WHAT TO PRODUCE: Starting at the line that contains "Task: Open Service Status from the header" and ending at the line that contains "The height and width of the screenshot is (1413, 764).", the lines below are to be given again exactly, with nothing added.

MATERIAL FOR THE TASK:
· · · · ·
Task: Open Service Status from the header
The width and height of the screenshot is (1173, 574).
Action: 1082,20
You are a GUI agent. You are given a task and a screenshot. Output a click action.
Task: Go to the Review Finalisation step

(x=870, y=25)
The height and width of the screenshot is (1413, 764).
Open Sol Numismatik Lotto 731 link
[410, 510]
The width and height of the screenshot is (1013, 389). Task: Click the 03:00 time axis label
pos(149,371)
· · · · ·
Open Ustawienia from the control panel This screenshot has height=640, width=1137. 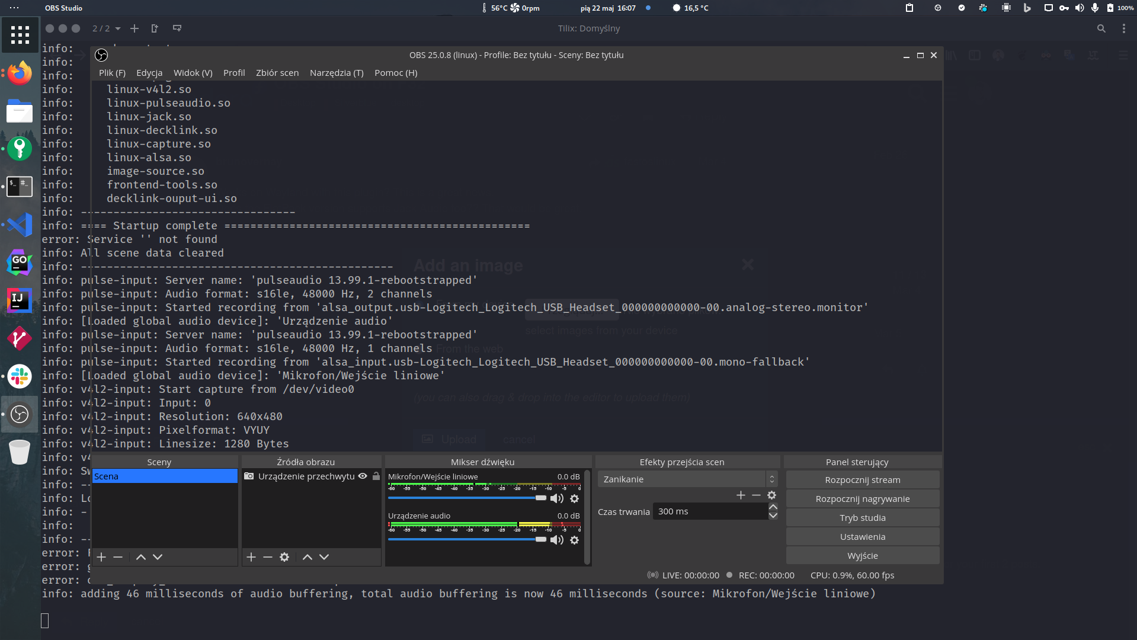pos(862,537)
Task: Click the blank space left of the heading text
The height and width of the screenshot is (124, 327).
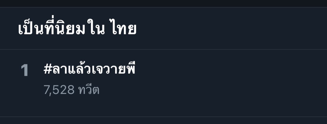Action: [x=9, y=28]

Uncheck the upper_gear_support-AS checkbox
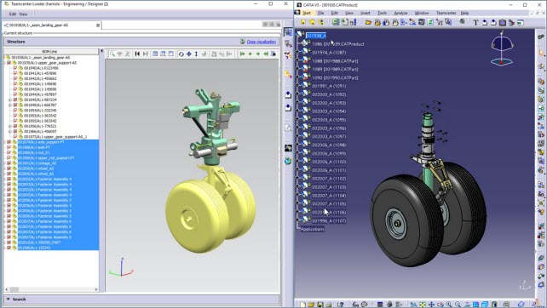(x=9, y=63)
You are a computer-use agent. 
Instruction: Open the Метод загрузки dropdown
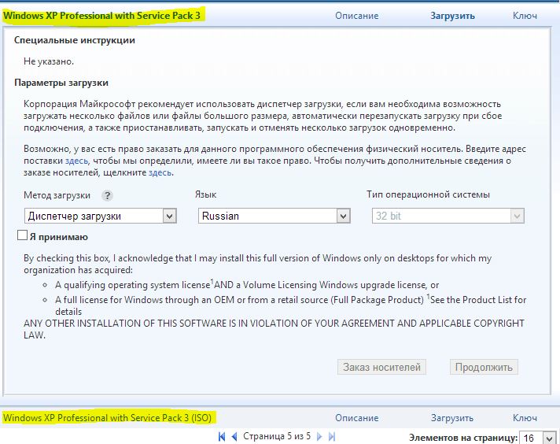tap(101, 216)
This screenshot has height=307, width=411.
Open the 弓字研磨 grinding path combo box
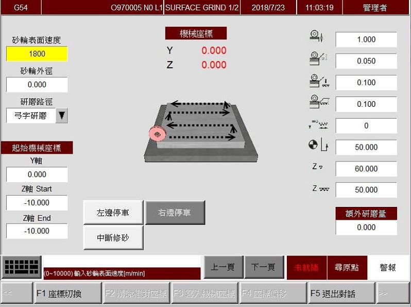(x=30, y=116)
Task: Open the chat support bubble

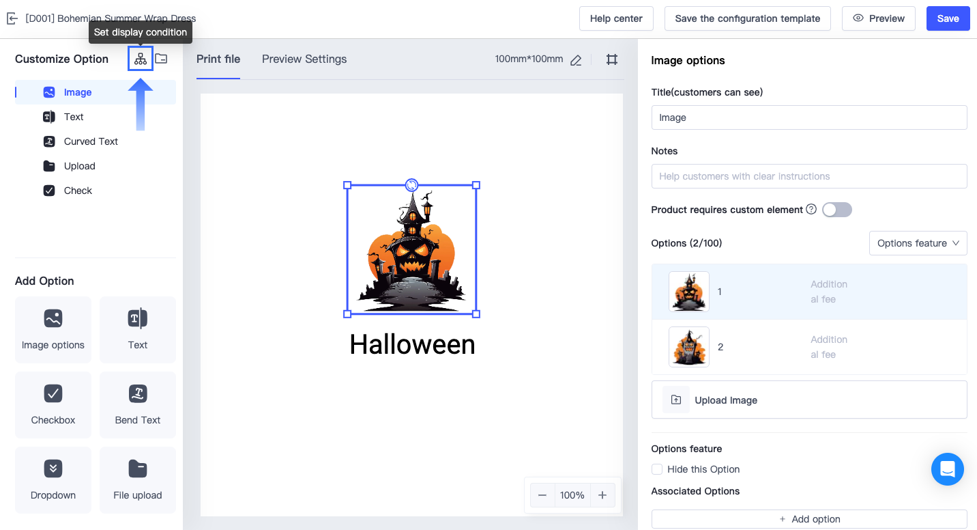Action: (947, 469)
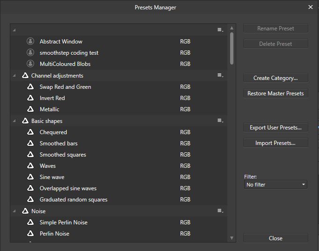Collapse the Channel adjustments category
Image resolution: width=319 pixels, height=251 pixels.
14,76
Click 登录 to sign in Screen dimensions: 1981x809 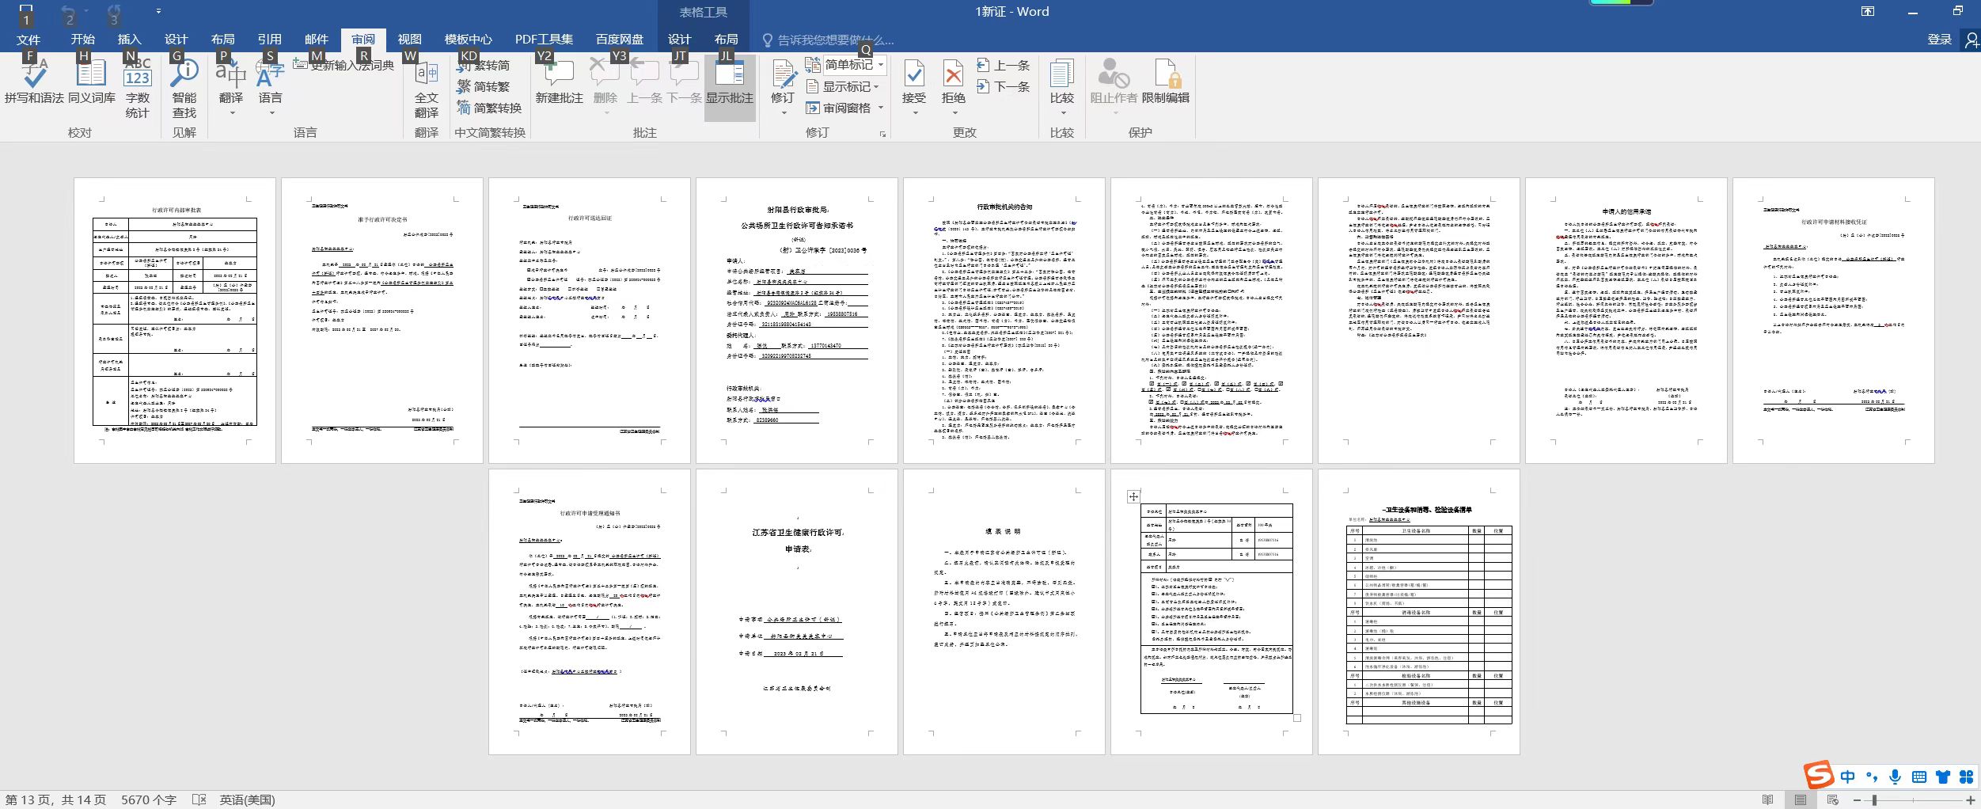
· · · · ·
SOLVED PROBLEM:
Task: Open Service Status from the header
The width and height of the screenshot is (1173, 574).
Action: 1082,20
You are a GUI agent. You are given a task and a screenshot. Output a click action.
Task: Go to the Review Finalisation step

(x=870, y=25)
The height and width of the screenshot is (1413, 764).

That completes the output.